*WORK INSTRUCTIONS*
Render all the items below as a Markdown table with the columns Row and Line, numbering each row and leaving out blank lines.

*ITEMS*

○ ○ ○

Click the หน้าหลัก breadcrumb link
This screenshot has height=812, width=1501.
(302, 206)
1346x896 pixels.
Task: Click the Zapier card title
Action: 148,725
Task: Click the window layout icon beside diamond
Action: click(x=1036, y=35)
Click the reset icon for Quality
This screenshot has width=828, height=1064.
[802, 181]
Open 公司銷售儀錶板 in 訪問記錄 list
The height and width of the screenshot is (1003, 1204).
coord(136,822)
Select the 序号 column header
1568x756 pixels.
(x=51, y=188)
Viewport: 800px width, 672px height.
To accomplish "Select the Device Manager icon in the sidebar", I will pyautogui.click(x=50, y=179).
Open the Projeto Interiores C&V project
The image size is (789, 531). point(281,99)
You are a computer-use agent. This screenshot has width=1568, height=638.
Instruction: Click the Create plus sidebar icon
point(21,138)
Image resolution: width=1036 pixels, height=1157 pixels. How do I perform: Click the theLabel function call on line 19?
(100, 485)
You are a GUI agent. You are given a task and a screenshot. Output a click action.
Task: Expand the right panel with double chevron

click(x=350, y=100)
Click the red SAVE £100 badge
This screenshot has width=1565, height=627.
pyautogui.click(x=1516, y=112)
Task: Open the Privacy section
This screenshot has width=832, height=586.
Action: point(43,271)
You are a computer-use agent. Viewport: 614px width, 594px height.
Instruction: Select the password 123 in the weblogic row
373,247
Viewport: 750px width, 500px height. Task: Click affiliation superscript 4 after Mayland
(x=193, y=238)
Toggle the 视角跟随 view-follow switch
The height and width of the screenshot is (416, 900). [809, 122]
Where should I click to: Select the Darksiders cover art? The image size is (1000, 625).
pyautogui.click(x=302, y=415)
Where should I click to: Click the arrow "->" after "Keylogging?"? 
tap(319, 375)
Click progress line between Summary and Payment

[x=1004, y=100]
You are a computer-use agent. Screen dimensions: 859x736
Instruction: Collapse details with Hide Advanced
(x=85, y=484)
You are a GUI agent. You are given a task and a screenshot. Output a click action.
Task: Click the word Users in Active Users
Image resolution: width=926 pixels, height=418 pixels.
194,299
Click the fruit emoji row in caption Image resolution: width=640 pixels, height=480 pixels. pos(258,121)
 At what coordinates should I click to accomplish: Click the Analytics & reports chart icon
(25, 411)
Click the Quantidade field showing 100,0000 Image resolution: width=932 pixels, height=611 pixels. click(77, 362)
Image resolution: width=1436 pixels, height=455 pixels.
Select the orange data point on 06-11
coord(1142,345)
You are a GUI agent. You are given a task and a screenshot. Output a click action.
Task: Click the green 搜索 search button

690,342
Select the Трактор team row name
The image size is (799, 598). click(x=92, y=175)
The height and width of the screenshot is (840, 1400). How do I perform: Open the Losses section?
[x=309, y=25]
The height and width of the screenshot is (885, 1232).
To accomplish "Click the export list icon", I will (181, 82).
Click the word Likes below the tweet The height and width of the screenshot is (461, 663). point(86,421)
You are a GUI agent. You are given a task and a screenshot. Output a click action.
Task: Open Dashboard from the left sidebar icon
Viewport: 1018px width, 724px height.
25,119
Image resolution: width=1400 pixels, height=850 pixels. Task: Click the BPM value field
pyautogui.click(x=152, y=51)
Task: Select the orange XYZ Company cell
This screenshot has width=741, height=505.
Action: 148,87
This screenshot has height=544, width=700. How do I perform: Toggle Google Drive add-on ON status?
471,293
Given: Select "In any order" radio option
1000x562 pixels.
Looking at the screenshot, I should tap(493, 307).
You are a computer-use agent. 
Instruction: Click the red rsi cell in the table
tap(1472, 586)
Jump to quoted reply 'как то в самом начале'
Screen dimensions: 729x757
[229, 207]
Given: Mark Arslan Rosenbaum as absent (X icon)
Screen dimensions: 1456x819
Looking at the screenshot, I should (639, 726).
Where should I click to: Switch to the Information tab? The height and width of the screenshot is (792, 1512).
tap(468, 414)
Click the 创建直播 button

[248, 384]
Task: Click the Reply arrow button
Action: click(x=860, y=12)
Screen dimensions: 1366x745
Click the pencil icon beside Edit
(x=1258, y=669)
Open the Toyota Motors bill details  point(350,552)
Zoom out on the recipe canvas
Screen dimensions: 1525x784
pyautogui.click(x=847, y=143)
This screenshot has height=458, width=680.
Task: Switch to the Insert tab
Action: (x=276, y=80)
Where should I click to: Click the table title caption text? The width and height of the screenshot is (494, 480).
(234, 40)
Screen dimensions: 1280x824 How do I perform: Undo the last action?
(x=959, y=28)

○ ○ ○

*FINISHED ANSWER*
| Row | Line |
|---|---|
| 1 | Click the หน้าหลัก breadcrumb link |
| 2 | This screenshot has height=812, width=1501. |
| 3 | (302, 206) |
| 4 | 1346x896 pixels. |
| 5 | Task: Click the Zapier card title |
| 6 | Action: 148,725 |
| 7 | Task: Click the window layout icon beside diamond |
| 8 | Action: click(x=1036, y=35) |
| 9 | Click the reset icon for Quality |
| 10 | This screenshot has width=828, height=1064. |
| 11 | [802, 181] |
| 12 | Open 公司銷售儀錶板 in 訪問記錄 list |
| 13 | The height and width of the screenshot is (1003, 1204). |
| 14 | coord(136,822) |
| 15 | Select the 序号 column header |
| 16 | 1568x756 pixels. |
| 17 | (x=51, y=188) |
| 18 | Viewport: 800px width, 672px height. |
| 19 | To accomplish "Select the Device Manager icon in the sidebar", I will pyautogui.click(x=50, y=179). |
| 20 | Open the Projeto Interiores C&V project |
| 21 | The image size is (789, 531). point(281,99) |
| 22 | You are a computer-use agent. This screenshot has width=1568, height=638. |
| 23 | Instruction: Click the Create plus sidebar icon |
| 24 | point(21,138) |
| 25 | Image resolution: width=1036 pixels, height=1157 pixels. How do I perform: Click the theLabel function call on line 19? |
| 26 | (100, 485) |
| 27 | You are a GUI agent. You are given a task and a screenshot. Output a click action. |
| 28 | Task: Expand the right panel with double chevron |
| 29 | click(x=350, y=100) |
| 30 | Click the red SAVE £100 badge |
| 31 | This screenshot has width=1565, height=627. |
| 32 | pyautogui.click(x=1516, y=112) |
| 33 | Task: Open the Privacy section |
| 34 | This screenshot has width=832, height=586. |
| 35 | Action: point(43,271) |
| 36 | You are a computer-use agent. Viewport: 614px width, 594px height. |
| 37 | Instruction: Select the password 123 in the weblogic row |
| 38 | 373,247 |
| 39 | Viewport: 750px width, 500px height. Task: Click affiliation superscript 4 after Mayland |
| 40 | (x=193, y=238) |
| 41 | Toggle the 视角跟随 view-follow switch |
| 42 | The height and width of the screenshot is (416, 900). [809, 122] |
| 43 | Where should I click to: Select the Darksiders cover art? The image size is (1000, 625). |
| 44 | pyautogui.click(x=302, y=415) |
| 45 | Where should I click to: Click the arrow "->" after "Keylogging?"?  |
| 46 | tap(319, 375) |
| 47 | Click progress line between Summary and Payment |
| 48 | [x=1004, y=100] |
| 49 | You are a computer-use agent. Screen dimensions: 859x736 |
| 50 | Instruction: Collapse details with Hide Advanced |
| 51 | (x=85, y=484) |
| 52 | You are a GUI agent. You are given a task and a screenshot. Output a click action. |
| 53 | Task: Click the word Users in Active Users |
| 54 | Image resolution: width=926 pixels, height=418 pixels. |
| 55 | 194,299 |
| 56 | Click the fruit emoji row in caption Image resolution: width=640 pixels, height=480 pixels. pos(258,121) |
| 57 |  At what coordinates should I click to accomplish: Click the Analytics & reports chart icon |
| 58 | (25, 411) |
| 59 | Click the Quantidade field showing 100,0000 Image resolution: width=932 pixels, height=611 pixels. click(77, 362) |
| 60 | Image resolution: width=1436 pixels, height=455 pixels. |
| 61 | Select the orange data point on 06-11 |
| 62 | coord(1142,345) |
| 63 | You are a GUI agent. You are given a task and a screenshot. Output a click action. |
| 64 | Task: Click the green 搜索 search button |
| 65 | 690,342 |
| 66 | Select the Трактор team row name |
| 67 | The image size is (799, 598). click(x=92, y=175) |
| 68 | The height and width of the screenshot is (840, 1400). How do I perform: Open the Losses section? |
| 69 | [x=309, y=25] |
| 70 | The height and width of the screenshot is (885, 1232). |
| 71 | To accomplish "Click the export list icon", I will (181, 82). |
| 72 | Click the word Likes below the tweet The height and width of the screenshot is (461, 663). point(86,421) |
| 73 | You are a GUI agent. You are given a task and a screenshot. Output a click action. |
| 74 | Task: Open Dashboard from the left sidebar icon |
| 75 | Viewport: 1018px width, 724px height. |
| 76 | 25,119 |
| 77 | Image resolution: width=1400 pixels, height=850 pixels. Task: Click the BPM value field |
| 78 | pyautogui.click(x=152, y=51) |
| 79 | Task: Select the orange XYZ Company cell |
| 80 | This screenshot has width=741, height=505. |
| 81 | Action: 148,87 |
| 82 | This screenshot has height=544, width=700. How do I perform: Toggle Google Drive add-on ON status? |
| 83 | 471,293 |
| 84 | Given: Select "In any order" radio option |
| 85 | 1000x562 pixels. |
| 86 | Looking at the screenshot, I should tap(493, 307). |
| 87 | You are a computer-use agent.  |
| 88 | Instruction: Click the red rsi cell in the table |
| 89 | tap(1472, 586) |
| 90 | Jump to quoted reply 'как то в самом начале' |
| 91 | Screen dimensions: 729x757 |
| 92 | [229, 207] |
| 93 | Given: Mark Arslan Rosenbaum as absent (X icon) |
| 94 | Screen dimensions: 1456x819 |
| 95 | Looking at the screenshot, I should (639, 726). |
| 96 | Where should I click to: Switch to the Information tab? The height and width of the screenshot is (792, 1512). |
| 97 | tap(468, 414) |
| 98 | Click the 创建直播 button |
| 99 | [248, 384] |
| 100 | Task: Click the Reply arrow button |
| 101 | Action: click(x=860, y=12) |
| 102 | Screen dimensions: 1366x745 |
| 103 | Click the pencil icon beside Edit |
| 104 | (x=1258, y=669) |
| 105 | Open the Toyota Motors bill details  point(350,552) |
| 106 | Zoom out on the recipe canvas |
| 107 | Screen dimensions: 1525x784 |
| 108 | pyautogui.click(x=847, y=143) |
| 109 | This screenshot has height=458, width=680. |
| 110 | Task: Switch to the Insert tab |
| 111 | Action: (x=276, y=80) |
| 112 | Where should I click to: Click the table title caption text? The width and height of the screenshot is (494, 480). |
| 113 | (234, 40) |
| 114 | Screen dimensions: 1280x824 How do I perform: Undo the last action? |
| 115 | (x=959, y=28) |